Introduction to Information Science and Technology
|Special project: Web search for sites on Wool Felt
||Creation of a personal website
This paper was
originally written under the name Amy Proni, in November, 2002, for the
Introduction to Library Science, taught by Dr. Hak Joon Kim
at Southern Connecticut State University. As of January
links are no longer relevant to the topic. I have therefore included
links to some of my favorite felting sites (found outside of the
parameters of this lesson) at the end of this page.
Web search for sites on Wool Felt
This search is looking specifically for directions on how to make wool felt. I have determined that any web site that includes directions (either written or through the use of images) will be valid. Sites that refer to classes, courses, or workshops on how to make felt will be considered as sites that are not at all relevant to the subject (false drops). I have selected three major search engines for this exercise, Alta Vista, Google, and Alltheweb. The meta-search engine I have decided to try is Vivisimo.

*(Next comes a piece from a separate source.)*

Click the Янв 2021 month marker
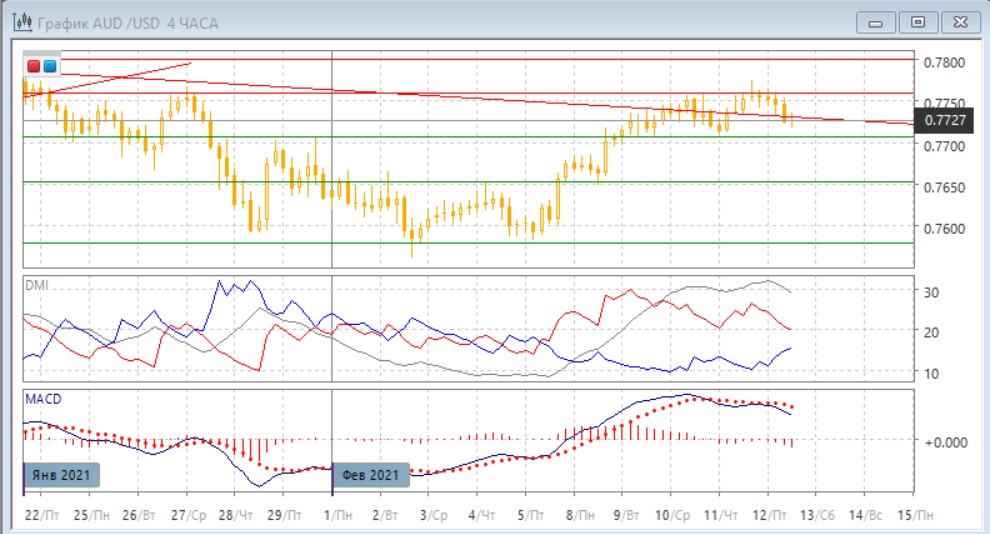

The results in this paper are the culmination of five searches, conducted over a period of several weeks. My early attempts at searching this subject were so poorly worded that I felt as if I were drowning in a sea of websites. I learned that using the correct keywords is really important, and sometimes the only way to figure out which words are right is to try the search differently several times. After the third ineffective search I decided to search the subject headings in the Library of Congress Authorities, and found a scope note on felting: “here are entered works on the process of felt making. Works on the use of felt in handicraft are entered under Felt work.” Where I had first used the words “felted” and “hand” for searching, I now changed the search terms to “felting” and “technique.” The early searches also returned far too many hits for classes, courses, workshops, and books on the topic. Eventually I figured out that quotation marks around my terms would narrow the results without losing too many valid sites. It also seemed intuitively that the term “technique” would work better than either “directions” (which often yielded a map to the store) or the cumbersome phrases “how to make” or simply “how to.”
return to top
The Simple Search
A simple search on Alta Vista, using the keywords “felting technique” resulted in 30 hits. Remarkably, instructions were found on the first hit. This search yielded a total of six valid sites, and four of those sites were found within the first ten hits (numbers 1, 5, 6, and 9). The other two valid sites were numbers 18 and 20. The majority of the results from this search were for listings of classes available. My recall rate is 20%, or 6:30. And in this instance, the precision rate is the same because I retrieved a total of thirty documents, and precision is equal to the number of relevant retrieved documents (6) divided by the number of retrieved documents (30).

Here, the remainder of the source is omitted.